Tutorial¶
In this tutorial, we will scrape information of popular movies from IMDB
Code is avaliable at Examples.
Start Requests¶
First, we start our script with rewritting start_requests()
:
from acrawler import Crawler, Request
class IMDBCrawler(Crawler):
config = {'MAX_REQUESTS': 6}
async def start_requests(self):
yield Request('https://www.imdb.com/chart/moviemeter')
Here we don’t explictly pass callback
parameter to Request
because the default parse()
will automatically be binded as callback function to it for any request yielded from start_requests()
.
First Callback Parse¶
Then we rewrite parse()
to parse the response:
class IMDBCrawler(Crawler):
def parse(self, response):
for tr in response.sel.css('.lister-list tr'):
link = tr.css('.titleColumn a::attr(href)').get()
if link:
yield Request(response.urljoin(link), callback=self.parse_movie)
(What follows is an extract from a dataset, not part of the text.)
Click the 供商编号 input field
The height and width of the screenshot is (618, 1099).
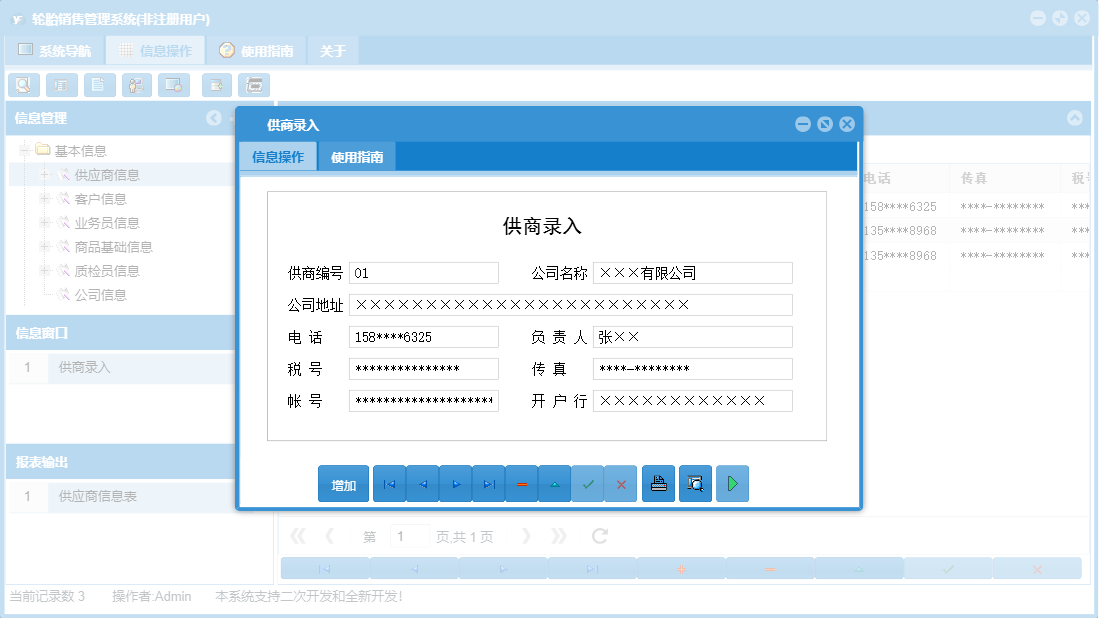(423, 273)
# or using a shortcut method
yield from response.follow(
".lister-list tr .titleColumn a::attr(href)", callback=self.parse_movie
)
During parsing, the most important attribute is acrawler.http.Response.sel
. It is a Parsel Selector
. In this callback function, we also yield many new tasks Request
and we explictly pass callback
parameter to them.
Define MovieItem¶
Then we need to define a new ParselItem
to store results:
from acrawler import ParselItem
from pprint import pprint
def process_time(value):
# a self-defined field processing function
# process time to minutes
# '3h 1min' -> 181
if value:
res = 0
segs = value.split(' ')
for seg in segs:
if seg.endswith('min'):
res += int(seg.replace('min',''))
elif seg.endswith('h'):
res += 60*int(seg.replace('h',''))
return res
else:
return value
class MovieItem(ParselItem):
log = True
css = {
# just some normal css rules
# see Parsel for detailed information
"date": ".subtext a[href*=releaseinfo]::text",
"rating": "span[itemprop=ratingValue]::text",
"rating_count": "span[itemprop=ratingCount]::text",
"metascore": ".metacriticScore span::text",
# if you provide a list with additional functions,
# they are considered as field processor function
"title": ["h1::text", str.strip],
"time": [".subtext time::text", process_time],
# the following four fules is for getting all matching values
# the rule starts with [ and ends with ] comparing to normal rules
"genres": "[.subtext a[href*=genres]::text]",
"director": "[h4:contains(Director) ~ a[href*=name]::text]",
"writers": "[h4:contains(Writer) ~ a[href*=name]::text]",
"stars": "[h4:contains(Star) ~ a[href*=name]::text]",
}
def custom_process(self):
pprint(self)
Parse Movie Page¶
Then we write our callback function for movie page:
class IMDBCrawler(Crawler):
async def parse_movie(self, response):
url = response.url_str
yield MovieItem(response.sel, extra={'url': url.split('?')[0]})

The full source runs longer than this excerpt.